Who WE Are: B. Proud
Barbara Proud, an award-winning commercial and fine art photographer who graduated from William Penn in 1974, has proud roots in the Colonial School District. Her family lineage dates back to the early 1700s in Old New Castle, and her parents were in William Penn’s first graduating class in 1933. Today, generations of her relatives have or still do live in the district. Proud made a name for herself with a traveling exhibition and book entitled “First Comes Love: Portraits of Enduring LGBTQ Relationships.” Proud married her wife Allision in 2011, the year same-sex partnerships became legal in Delaware, but the couple has been together for 33 years.
The lack of recognition for LGBTQ+ couples living in long-term relationships, some for many decades, along with the lack of the 1,138 federal rights afforded to heterosexual couples the minute they marry, was the impetus for Proud to begin her socially conscious projects.

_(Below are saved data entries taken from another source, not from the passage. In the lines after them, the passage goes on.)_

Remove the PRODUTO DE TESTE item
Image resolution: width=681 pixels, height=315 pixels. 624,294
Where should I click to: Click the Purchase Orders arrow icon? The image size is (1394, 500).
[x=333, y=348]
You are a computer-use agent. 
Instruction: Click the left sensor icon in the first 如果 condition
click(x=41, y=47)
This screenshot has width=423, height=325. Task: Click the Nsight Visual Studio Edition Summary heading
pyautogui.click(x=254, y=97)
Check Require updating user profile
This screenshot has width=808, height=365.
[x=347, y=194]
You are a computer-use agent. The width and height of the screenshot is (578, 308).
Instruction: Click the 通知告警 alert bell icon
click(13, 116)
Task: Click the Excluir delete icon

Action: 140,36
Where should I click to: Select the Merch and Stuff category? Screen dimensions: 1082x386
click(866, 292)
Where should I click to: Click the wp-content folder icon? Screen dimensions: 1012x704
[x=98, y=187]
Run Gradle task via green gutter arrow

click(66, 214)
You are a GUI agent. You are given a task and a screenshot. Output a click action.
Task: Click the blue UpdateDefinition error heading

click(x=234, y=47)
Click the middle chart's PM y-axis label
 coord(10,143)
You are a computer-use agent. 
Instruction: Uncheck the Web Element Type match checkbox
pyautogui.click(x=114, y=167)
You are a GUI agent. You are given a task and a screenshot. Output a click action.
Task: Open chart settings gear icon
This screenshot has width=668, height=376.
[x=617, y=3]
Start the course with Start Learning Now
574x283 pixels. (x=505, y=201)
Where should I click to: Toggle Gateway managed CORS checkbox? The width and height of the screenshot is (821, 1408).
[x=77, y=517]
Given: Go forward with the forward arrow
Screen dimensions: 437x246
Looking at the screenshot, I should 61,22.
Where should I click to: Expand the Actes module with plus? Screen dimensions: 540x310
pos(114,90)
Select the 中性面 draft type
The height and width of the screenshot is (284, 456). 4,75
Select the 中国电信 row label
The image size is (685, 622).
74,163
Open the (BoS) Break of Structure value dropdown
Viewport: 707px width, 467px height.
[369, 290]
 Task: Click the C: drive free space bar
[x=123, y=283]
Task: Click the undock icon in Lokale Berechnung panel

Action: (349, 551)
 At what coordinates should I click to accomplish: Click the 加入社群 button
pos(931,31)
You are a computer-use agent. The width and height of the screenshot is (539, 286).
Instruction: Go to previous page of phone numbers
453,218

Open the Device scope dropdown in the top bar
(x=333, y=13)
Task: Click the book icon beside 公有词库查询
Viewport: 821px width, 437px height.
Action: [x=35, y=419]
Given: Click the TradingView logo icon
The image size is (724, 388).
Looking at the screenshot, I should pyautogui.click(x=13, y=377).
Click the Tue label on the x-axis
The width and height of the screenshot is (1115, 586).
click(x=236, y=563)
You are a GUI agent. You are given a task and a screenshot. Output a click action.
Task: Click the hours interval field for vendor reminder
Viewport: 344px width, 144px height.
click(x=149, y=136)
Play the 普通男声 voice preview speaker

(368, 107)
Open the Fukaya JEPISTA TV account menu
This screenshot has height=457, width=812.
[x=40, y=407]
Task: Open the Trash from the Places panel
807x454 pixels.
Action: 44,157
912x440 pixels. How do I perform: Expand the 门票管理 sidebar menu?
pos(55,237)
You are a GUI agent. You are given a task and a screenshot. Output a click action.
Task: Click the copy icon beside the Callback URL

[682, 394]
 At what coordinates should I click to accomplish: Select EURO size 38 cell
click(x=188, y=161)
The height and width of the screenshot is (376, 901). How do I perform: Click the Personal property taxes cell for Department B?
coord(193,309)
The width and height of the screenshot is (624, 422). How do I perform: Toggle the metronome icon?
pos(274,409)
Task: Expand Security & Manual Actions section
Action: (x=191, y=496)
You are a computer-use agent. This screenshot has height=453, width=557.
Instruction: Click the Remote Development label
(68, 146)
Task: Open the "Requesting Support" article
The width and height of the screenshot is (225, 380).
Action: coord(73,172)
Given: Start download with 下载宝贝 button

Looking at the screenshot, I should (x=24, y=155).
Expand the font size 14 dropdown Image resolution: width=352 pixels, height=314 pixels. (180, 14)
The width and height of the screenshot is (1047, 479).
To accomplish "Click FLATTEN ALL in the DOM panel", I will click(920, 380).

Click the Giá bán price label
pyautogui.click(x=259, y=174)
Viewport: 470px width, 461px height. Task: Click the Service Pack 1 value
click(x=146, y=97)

The passing of Proposition 8 and other hateful laws during the 2008 election was the final straw. Using her art as her voice, Proud set out across the country capturing images and stories of LGBTQ+ loving couples in order to the real lives that were not ever portrayed in the mainstream media.
“I’m doing it to make a difference, to try to expose people to reasons why LGBTQ+, and now especially transgender couples, should be accepted….I have those conversations everywhere I go around the country in the middle of the deepest red state. I don’t hesitate to have a conversation with people about why I’m there. I’ve seen people change their mind… not instantly on the site, but I know that I have cracked open the door because they haven’t ever seen this community portrayed the way I’m showing them. I hate to use the word normal, that’s a setting on the dryer, but I showed the true humanity of my community.” she says.
Proud’s self-published book has done well, winning two independent gold medals. “I’ve seen the exhibition and the book do what I intended it to do, and that was to educate and to make a difference,” she says.
In the early to mid-70s, students were not actively “out” in high schools. There was no community of LGBTQ+ students, so Proud says that as she became aware of her sexuality, she kept it private, but today her message to students is simple: “I want them to know that they should be who they are, that they should know that they are valid and that they need to be honest with themselves about who they are and be proud of themselves.”
The pandemic has slowed Proud’s work on her second project, but she continues to teach virtually at the University of the Arts in Philadelphia and the International Center of Photography in New York. She plans to meet face-to-face with William Penn students and other interested local residents in the coming school year to talk openly about all of her work that she calls “The Power of One.” Given the magnitude of her one-woman project, she is proud to see Colonial’s “Power of WE” mantra.
“A single drop does one thing, but many drops can create a wave, a tsunami, and if one person can be joined by other people just think about the difference they can make!”